Step markers are either not getting logged by Keras or are not being read by tensorboard. I would expect that this information is logged so that I can use the module for optimizing tf.data usage. The environment that this is run in is a standard tensorflow docker container with the only additional package installed being tensorboard_plugin_profile
I also experienced a similar problem, with TF 2.11. I used a GPU, CUPTI was working, and many "Tools" in the profiler showed data:
trace_viewershows both CPU and GPU operationsmemory_profileshows GPU memory utilization- ...
but some tools did not
overview_page, showing the same warning as above,input_pipeline_analyzershowed a warning about no step markers,pod_viewer, showing the same warning about no step marker being observed.

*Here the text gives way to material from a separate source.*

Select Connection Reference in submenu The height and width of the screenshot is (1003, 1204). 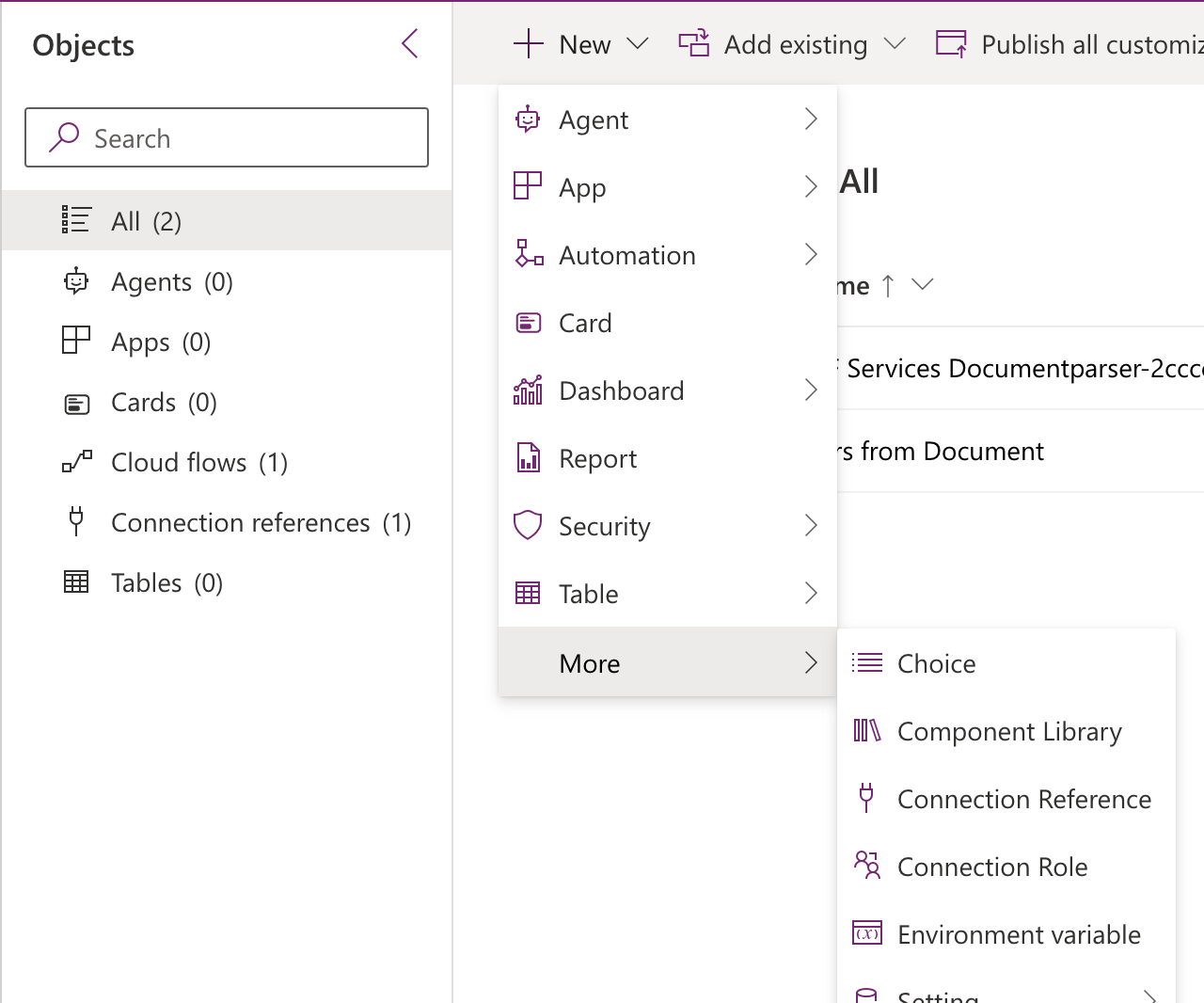1023,800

However, when I upgraded the protobuf package to 3.20.3, the profile plugin started showing all the data. However, TF 2.11 is not compatible with this protobuf (it requires protobuf < 3.20), so I ended up creating a virtual environment for TensorBoard 2.11 itself, with protobuf 3.20.3.
Also note that with TF 2.12.0rc0, the profile plugin does not even load, because TF 2.12.0rc0 by default uses protobuf with major version 4, but the profile plugin is not compatible with it (it seems to require protobuf < 4) -- but I assume the 2.12 version of the profile plugin will be made compatible (or explicitly require protobuf < 4).
Thank you very much for your help @foxik! I'll try and get this to work the way you have suggested and spend some time understanding protocol buffers better to be able to understand the root cause. I will provide updates here.
Hi @pritamdodeja ,
The profiler is at its own repo: https://github.com/tensorflow/profiler/issues Could you reraise this issue there and perhaps mention the information from @foxik in case this really is a protobuf compatibility issue?
@bmd3k traveling for work, will do this in the next couple of days. Thanks!
@bmd3k I have opened the issue at https://github.com/tensorflow/profiler/issues/578 - let me know if I can go ahead and close it out here. Thanks!
Still having the same issue in tensorflow 2.12.0 with protobuf=3.20.0. Is there a fix to the issue ? Thank you !
I have the same issue with TF2.11
Any update here please
The bug is caused by this commit where the GroupTfEvents was moved from the producer side to the PreprocessSingleHostXPlane() (the consumer side). When there is only one XSpace, it won’t do the Grouping and preprocessing (code), hence causing the generated op stats doesn’t have any group_id defined, and no step marker will be generated (code).
The Bug was fixed in tf 2.12 by this commit.
I have validated the tf 2.12 works to read previous generated tf profiling results.